Ho lavorato così tanto alla radio e ho studiato così tanto questo medium, da convincermi che oramai questa radio di cui molti di noi hanno nostalgia, non esiste più. Anche la radio è invecchiata, se vogliamo. O, per meglio dire, si è evoluta, trasformata, adattata ai tempi nostri. Quella di cui abbiamo nostalgia è la radio autorevole (“l’ha detto la radio”), analoga alla sua fisicità di monumentale apparecchio che troneggiava nei salotti e riuniva la famiglia alla sera nell’ascolto di notizie dai fronti di guerra, concerti o radiodrammi (ruolo poi assunto dalla televisione). Ma la tecnologia ci ha portato e ci sta portando altrove, ha plasmato le nostre abitudini, ha desacralizzato tante esperienze, ci ha smembrati come comunità, ci ha isolati ciascuno di fronte al proprio pc o attaccato al proprio smartphone. E’ un fatto. La radio è diventata le radio. E le radio sono diventate o stanno sempre più diventando le persone stesse…Ciascuna ascoltatrice e emittente, pubblico e direzione editoriale. A che serve più progettare ragionati e articolati palinsesti se ciascuno, nella sua solitudine, può ascoltarsi quello che vuole e quando vuole? Viva i podcast!

Dunque mettiamo meglio a fuoco la nostra nostalgia. Non ci manca la radio, ci manca l’autorevolezza di qualcuno o di qualcosa che sia capace di tenerci uniti a condividere una stessa emozione, uno stesso valore, una stessa idea… Potrei dire le stesse cose anche per la televisione, per il teatro, il cinema etc. In un mondo di monadi, a che serve rimpiangere quell’aedo invisibile che ci rendeva comunità, popolo, nazione?

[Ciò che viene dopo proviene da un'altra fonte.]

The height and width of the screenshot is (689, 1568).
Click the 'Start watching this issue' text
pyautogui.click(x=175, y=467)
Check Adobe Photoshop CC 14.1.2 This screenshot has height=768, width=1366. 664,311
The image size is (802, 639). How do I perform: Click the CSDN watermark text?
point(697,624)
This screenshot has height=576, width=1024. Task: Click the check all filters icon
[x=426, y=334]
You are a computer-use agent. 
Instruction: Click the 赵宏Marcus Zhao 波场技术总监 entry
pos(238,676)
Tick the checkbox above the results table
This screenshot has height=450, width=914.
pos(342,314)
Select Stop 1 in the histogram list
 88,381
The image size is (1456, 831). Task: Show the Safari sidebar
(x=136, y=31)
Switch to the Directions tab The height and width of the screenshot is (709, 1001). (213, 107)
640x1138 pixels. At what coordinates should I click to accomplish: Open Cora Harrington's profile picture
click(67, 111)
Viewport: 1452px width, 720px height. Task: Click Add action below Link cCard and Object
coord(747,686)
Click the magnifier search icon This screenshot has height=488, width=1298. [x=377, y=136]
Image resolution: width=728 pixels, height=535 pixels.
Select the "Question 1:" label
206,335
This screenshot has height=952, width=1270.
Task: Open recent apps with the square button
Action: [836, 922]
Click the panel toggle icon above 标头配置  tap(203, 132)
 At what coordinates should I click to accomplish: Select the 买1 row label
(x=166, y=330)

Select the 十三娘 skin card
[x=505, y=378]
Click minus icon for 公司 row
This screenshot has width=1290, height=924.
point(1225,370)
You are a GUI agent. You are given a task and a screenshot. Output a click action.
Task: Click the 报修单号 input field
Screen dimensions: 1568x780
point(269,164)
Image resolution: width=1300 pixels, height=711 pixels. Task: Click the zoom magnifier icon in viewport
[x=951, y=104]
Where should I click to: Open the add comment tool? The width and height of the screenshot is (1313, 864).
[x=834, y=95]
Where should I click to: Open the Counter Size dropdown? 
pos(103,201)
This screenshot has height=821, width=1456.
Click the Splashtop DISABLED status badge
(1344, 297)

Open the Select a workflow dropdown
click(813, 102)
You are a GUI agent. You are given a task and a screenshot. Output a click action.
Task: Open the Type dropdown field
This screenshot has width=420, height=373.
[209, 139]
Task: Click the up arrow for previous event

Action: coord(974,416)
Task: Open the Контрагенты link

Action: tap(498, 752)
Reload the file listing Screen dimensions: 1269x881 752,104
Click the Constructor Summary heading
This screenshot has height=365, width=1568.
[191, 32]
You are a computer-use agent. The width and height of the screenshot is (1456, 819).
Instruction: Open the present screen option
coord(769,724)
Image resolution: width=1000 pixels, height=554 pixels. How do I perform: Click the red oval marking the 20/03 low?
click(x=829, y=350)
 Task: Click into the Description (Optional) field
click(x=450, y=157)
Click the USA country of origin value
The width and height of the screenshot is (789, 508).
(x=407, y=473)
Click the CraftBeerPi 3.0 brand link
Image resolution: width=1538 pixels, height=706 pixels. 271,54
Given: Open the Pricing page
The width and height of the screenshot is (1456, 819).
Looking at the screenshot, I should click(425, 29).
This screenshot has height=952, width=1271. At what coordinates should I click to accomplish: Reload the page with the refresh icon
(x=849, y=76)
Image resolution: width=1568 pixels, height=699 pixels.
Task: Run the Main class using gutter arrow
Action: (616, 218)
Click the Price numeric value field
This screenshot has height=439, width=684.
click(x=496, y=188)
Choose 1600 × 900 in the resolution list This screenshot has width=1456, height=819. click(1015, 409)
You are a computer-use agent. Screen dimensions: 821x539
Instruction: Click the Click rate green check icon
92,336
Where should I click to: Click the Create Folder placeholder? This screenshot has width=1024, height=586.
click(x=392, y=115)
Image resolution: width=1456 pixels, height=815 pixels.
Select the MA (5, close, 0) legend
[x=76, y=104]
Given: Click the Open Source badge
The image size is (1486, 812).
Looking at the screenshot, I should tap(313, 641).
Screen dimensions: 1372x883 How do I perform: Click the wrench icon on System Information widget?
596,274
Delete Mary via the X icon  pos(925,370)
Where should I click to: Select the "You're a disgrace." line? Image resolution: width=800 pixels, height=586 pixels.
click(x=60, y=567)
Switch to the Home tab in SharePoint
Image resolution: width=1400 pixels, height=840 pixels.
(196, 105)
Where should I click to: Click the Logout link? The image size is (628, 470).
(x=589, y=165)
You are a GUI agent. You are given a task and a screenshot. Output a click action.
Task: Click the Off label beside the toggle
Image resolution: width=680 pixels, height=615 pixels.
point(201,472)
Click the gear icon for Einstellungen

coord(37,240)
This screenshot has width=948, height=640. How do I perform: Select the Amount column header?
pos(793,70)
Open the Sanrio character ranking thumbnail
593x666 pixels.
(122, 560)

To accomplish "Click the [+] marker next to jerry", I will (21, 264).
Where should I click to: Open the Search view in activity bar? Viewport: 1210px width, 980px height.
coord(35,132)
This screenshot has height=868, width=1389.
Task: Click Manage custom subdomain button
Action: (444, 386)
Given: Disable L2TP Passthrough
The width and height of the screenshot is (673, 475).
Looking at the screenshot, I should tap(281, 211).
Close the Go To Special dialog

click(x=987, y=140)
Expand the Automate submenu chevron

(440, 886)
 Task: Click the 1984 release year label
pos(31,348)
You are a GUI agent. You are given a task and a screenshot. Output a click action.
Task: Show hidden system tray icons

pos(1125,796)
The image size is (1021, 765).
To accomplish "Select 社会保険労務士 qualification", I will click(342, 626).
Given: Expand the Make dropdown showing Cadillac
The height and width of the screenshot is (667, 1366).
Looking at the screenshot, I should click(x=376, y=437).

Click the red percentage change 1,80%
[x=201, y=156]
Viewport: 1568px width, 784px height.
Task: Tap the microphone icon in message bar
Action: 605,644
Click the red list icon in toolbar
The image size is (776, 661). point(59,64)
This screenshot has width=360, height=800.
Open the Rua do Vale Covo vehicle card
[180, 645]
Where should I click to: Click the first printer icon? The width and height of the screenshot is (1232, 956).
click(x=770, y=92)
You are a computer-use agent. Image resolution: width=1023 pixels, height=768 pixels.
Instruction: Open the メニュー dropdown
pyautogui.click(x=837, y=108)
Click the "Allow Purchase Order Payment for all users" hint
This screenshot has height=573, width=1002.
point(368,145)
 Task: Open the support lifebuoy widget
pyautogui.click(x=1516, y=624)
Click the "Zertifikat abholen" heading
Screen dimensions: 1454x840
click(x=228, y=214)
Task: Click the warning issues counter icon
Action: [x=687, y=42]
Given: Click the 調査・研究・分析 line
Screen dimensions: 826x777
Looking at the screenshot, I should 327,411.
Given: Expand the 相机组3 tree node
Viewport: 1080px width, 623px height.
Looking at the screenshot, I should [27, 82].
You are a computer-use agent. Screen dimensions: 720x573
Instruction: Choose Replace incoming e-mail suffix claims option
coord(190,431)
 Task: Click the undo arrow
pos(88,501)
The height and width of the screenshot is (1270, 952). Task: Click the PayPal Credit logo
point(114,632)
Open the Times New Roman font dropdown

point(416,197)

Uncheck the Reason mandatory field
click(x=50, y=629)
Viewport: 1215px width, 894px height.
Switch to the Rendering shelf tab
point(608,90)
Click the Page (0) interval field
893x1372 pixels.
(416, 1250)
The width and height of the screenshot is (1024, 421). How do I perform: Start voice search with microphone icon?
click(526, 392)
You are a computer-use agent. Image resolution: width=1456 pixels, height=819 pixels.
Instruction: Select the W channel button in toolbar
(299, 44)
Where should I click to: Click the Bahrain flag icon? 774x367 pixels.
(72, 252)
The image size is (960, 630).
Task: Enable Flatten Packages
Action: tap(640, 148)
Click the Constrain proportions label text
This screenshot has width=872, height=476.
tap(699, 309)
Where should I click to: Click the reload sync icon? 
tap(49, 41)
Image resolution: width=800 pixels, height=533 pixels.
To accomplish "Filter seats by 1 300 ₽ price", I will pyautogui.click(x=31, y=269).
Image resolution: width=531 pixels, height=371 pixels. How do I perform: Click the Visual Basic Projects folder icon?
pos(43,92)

C’è un risvolto positivo però: in questa frantumazione di prodotti, anche una voce “vecchia” avrà diritto di cittadinanza, nonostante il licenziamento compiuto da una direzione ottusa e calcolatrice. Silvia Annichiarico e tanti altri come lei, potranno con poco sforzo, sostenuti da quella stessa tecnologia che ancora sembra uccidere i vecchi modelli di comunicazione, continuare a viaggiare nell’etere per conto proprio. Come sto facendo io. Viva i podcast! Monade per monade. A fronte di tanti che ascoltano da soli, ci sono tanti che possono parlare liberamente da soli, senza bisogno di aziende che li sostengano, li producano, li sponsorizzino o non li licenzino.

Come sto facendo io in questo momento: frammenti di radio. E’ la Babele contemporanea, tant’è. Bisogna rispondere al presente col presente, o almeno provarci. Lo diceva anche Shakespeare:

Un Angelo per Claudio, morte per morte
Tregua per tregua, premura per premura;

Simile per simile, misura per misura…

 A proposito: com’è la mia voce? Giovane o vecchia???